With security in the database, you return 3 rows. From what I can read, the protect pattern returns 10000 rows from the database, but discard 9997 of them afterwards. Doesn't this increase load and memory usage? Shouldn't there be a balance?

whilenot-dev

Besides those performance considerations, the article starts off with you need a data access layer, but has no idea about controllers and middleware? Seeing stuff like...

  if (!(user.isAdmin || document.authorId === user.id)) {
    forbidden();
  }
makes me almost a bit angry.

Isn't every contemporary authorization system shifting towards ReBAC (based on Google's Zanzibar paper)? The ReBAC paradigm favors the segregation of authorization logic from business logic. It'd even be possible to reimplement ABAC/RBAC-styles if you prefer to do so, but your application layer shouldn't need to care.

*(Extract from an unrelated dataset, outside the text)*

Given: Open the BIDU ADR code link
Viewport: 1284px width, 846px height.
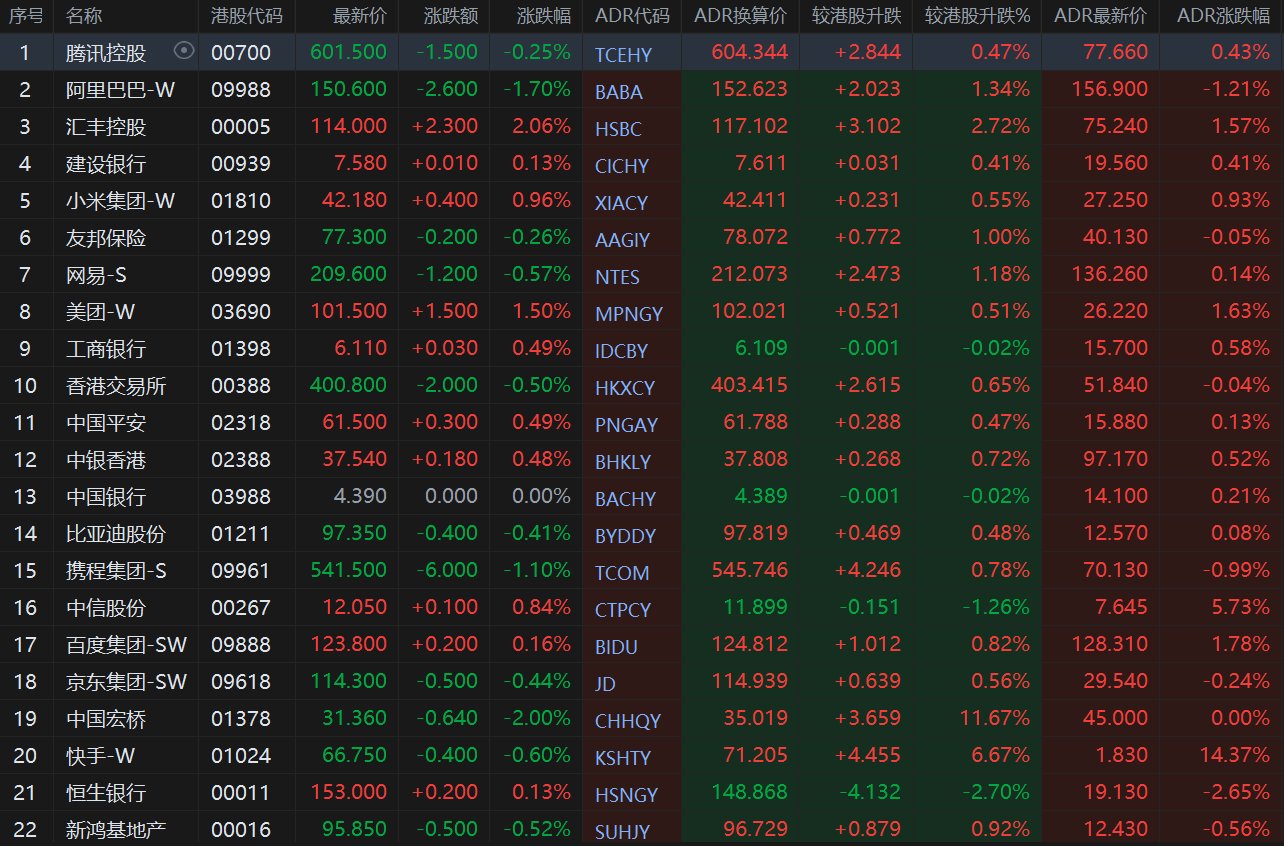Looking at the screenshot, I should click(616, 647).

  // this one is usually done in middleware layer
  const user = await resolveUser(req);
  if (!user) {
    return res.status(401);
  }

  // this one is usually done in the controller layer
  const canReadDocuments = await auth.canReadDocuments(user);
  if (!canReadDocuments) {
    return res.status(403);
  }

  // all from here is usually done in the service layer
  const canReadAllDocuments = await auth.canReadAllDocuments(user);
  if (!canReadAllDocuments) {
    return findManyDocuments(user);
  }

  return findManyDocuments();
How is protecting individual queries (after retrieval!) more scalable?

jussinevavuori

This is not what I'd intended to communicate with this article. The Kilpi.filter pattern is not the primary point of this article, it is only a minor utility provided by Kilpi for special cases. I do not suggest to fetch all rows and return only authorized rows. The inner query function should still be performant and return only the requested data.

My point was to show how you can co-locate your queries and authorization logic, just as you would with any sensible data access layer. However, this approach keeps the inner function pure and e.g. easily cacheable with the upcoming Next.js "use cache" directive, and also allows easy bypassing of the authorization logic when required by your application.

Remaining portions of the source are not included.